§ Problem to work on
Copy out every one of the records below, reproducing each line character for character.

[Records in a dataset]
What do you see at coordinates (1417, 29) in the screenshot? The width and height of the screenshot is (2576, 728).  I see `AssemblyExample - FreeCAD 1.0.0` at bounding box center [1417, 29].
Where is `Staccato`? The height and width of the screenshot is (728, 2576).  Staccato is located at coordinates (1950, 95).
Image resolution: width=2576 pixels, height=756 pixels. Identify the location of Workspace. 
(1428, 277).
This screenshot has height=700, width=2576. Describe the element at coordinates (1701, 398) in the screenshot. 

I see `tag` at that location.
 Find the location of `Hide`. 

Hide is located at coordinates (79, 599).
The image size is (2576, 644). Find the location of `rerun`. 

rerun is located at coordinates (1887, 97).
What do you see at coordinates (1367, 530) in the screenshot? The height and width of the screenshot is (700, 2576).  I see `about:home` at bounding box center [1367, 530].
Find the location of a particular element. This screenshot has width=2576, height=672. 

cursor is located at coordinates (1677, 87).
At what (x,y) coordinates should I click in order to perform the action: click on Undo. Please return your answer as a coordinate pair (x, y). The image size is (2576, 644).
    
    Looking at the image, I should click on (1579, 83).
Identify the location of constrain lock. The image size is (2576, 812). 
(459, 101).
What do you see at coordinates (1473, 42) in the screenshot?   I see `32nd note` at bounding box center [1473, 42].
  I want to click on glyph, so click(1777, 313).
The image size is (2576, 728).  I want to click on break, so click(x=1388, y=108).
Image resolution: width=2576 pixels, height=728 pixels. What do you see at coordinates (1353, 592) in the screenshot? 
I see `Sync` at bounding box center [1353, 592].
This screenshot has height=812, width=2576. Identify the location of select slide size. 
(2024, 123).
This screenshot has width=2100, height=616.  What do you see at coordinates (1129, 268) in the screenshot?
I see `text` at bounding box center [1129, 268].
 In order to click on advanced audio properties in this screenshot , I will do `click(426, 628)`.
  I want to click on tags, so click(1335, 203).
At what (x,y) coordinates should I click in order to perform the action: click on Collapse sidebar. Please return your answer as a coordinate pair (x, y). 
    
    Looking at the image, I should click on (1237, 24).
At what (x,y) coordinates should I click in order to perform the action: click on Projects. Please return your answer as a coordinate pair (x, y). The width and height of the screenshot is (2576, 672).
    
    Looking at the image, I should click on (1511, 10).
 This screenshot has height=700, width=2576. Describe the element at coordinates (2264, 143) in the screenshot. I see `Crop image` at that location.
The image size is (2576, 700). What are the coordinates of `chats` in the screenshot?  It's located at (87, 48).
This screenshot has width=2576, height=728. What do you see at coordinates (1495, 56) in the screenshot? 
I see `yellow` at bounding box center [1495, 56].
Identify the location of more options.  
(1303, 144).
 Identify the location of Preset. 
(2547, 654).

§ Result for this exercise
What do you see at coordinates (1417, 29) in the screenshot? The width and height of the screenshot is (2576, 728).  I see `AssemblyExample - FreeCAD 1.0.0` at bounding box center [1417, 29].
Where is `Staccato`? The height and width of the screenshot is (728, 2576).  Staccato is located at coordinates (1950, 95).
Image resolution: width=2576 pixels, height=756 pixels. Identify the location of Workspace. 
(1428, 277).
This screenshot has height=700, width=2576. Describe the element at coordinates (1701, 398) in the screenshot. 

I see `tag` at that location.
 Find the location of `Hide`. 

Hide is located at coordinates (79, 599).
The image size is (2576, 644). Find the location of `rerun`. 

rerun is located at coordinates (1887, 97).
What do you see at coordinates (1367, 530) in the screenshot? The height and width of the screenshot is (700, 2576).  I see `about:home` at bounding box center [1367, 530].
Find the location of a particular element. This screenshot has width=2576, height=672. 

cursor is located at coordinates (1677, 87).
At what (x,y) coordinates should I click in order to perform the action: click on Undo. Please return your answer as a coordinate pair (x, y). The image size is (2576, 644).
    
    Looking at the image, I should click on (1579, 83).
Identify the location of constrain lock. The image size is (2576, 812). 
(459, 101).
What do you see at coordinates (1473, 42) in the screenshot?   I see `32nd note` at bounding box center [1473, 42].
  I want to click on glyph, so click(1777, 313).
The image size is (2576, 728).  I want to click on break, so click(x=1388, y=108).
Image resolution: width=2576 pixels, height=728 pixels. What do you see at coordinates (1353, 592) in the screenshot? 
I see `Sync` at bounding box center [1353, 592].
This screenshot has height=812, width=2576. Identify the location of select slide size. 
(2024, 123).
This screenshot has width=2100, height=616.  What do you see at coordinates (1129, 268) in the screenshot?
I see `text` at bounding box center [1129, 268].
 In order to click on advanced audio properties in this screenshot , I will do `click(426, 628)`.
  I want to click on tags, so click(1335, 203).
At what (x,y) coordinates should I click in order to perform the action: click on Collapse sidebar. Please return your answer as a coordinate pair (x, y). 
    
    Looking at the image, I should click on (1237, 24).
At what (x,y) coordinates should I click in order to perform the action: click on Projects. Please return your answer as a coordinate pair (x, y). The width and height of the screenshot is (2576, 672).
    
    Looking at the image, I should click on (1511, 10).
 This screenshot has height=700, width=2576. Describe the element at coordinates (2264, 143) in the screenshot. I see `Crop image` at that location.
The image size is (2576, 700). What are the coordinates of `chats` in the screenshot?  It's located at (87, 48).
This screenshot has width=2576, height=728. What do you see at coordinates (1495, 56) in the screenshot? 
I see `yellow` at bounding box center [1495, 56].
Identify the location of more options.  
(1303, 144).
 Identify the location of Preset. 
(2547, 654).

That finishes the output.